Count the lines in the entries below that contain the string "Task", with case counting. Reply with the number alone.

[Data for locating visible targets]
----------------------------------------

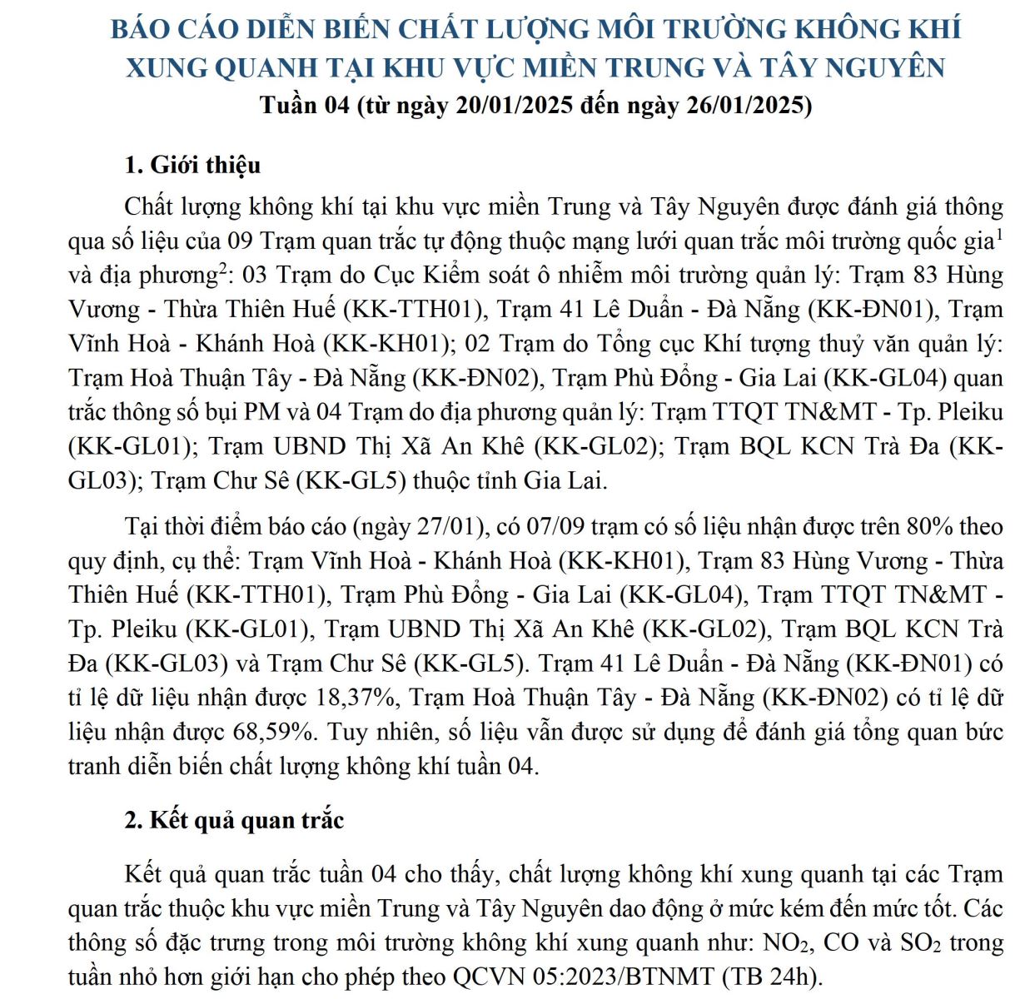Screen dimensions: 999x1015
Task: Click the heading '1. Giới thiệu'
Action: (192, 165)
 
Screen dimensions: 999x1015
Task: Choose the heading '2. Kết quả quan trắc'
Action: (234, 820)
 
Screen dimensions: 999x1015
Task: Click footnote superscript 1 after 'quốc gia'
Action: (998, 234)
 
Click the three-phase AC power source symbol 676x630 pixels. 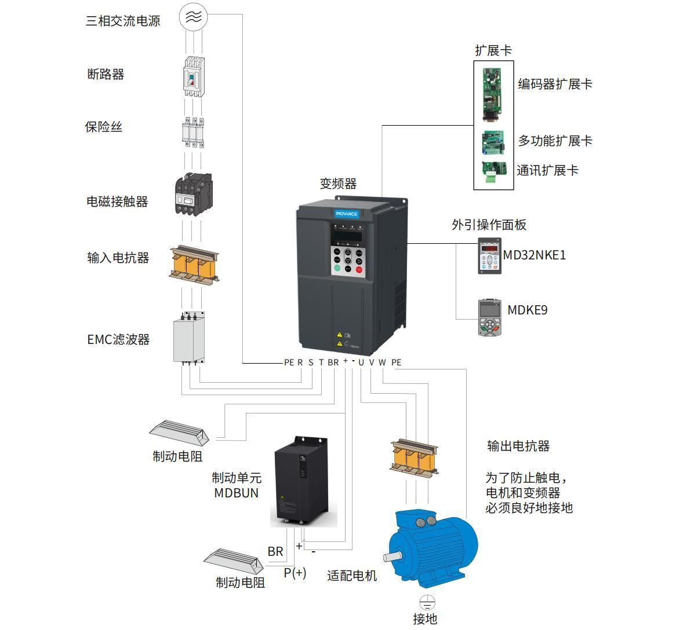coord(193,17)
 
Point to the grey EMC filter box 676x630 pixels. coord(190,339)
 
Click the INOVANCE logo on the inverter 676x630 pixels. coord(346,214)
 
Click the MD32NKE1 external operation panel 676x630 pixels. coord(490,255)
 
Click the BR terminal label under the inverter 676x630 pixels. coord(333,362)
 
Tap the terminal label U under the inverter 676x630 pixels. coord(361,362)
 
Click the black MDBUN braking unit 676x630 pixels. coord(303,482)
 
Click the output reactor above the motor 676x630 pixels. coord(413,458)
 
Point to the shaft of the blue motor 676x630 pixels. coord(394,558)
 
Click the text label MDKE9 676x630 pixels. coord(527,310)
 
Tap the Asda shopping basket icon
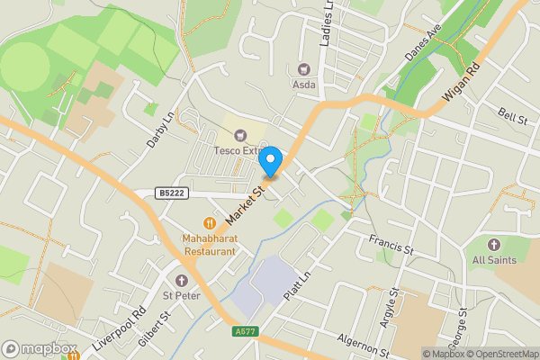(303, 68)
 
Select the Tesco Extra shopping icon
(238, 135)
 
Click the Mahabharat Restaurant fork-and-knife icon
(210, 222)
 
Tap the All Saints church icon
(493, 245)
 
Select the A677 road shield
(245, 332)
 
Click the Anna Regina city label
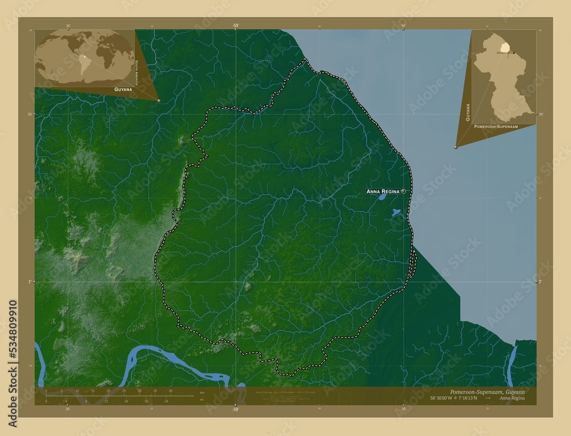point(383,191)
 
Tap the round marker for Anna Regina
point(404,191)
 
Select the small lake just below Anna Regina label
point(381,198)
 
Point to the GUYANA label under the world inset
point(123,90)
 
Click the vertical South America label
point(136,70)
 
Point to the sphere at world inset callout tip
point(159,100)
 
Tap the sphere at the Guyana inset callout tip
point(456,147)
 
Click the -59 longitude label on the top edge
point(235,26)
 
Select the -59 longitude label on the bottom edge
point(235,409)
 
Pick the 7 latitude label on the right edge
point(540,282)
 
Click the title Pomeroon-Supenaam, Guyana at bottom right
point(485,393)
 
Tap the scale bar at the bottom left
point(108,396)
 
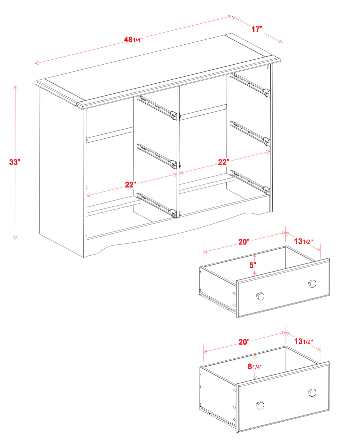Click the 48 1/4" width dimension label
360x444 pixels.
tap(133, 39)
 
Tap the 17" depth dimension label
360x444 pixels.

----------------------------------------

-- CORRECT OUTPUT --
3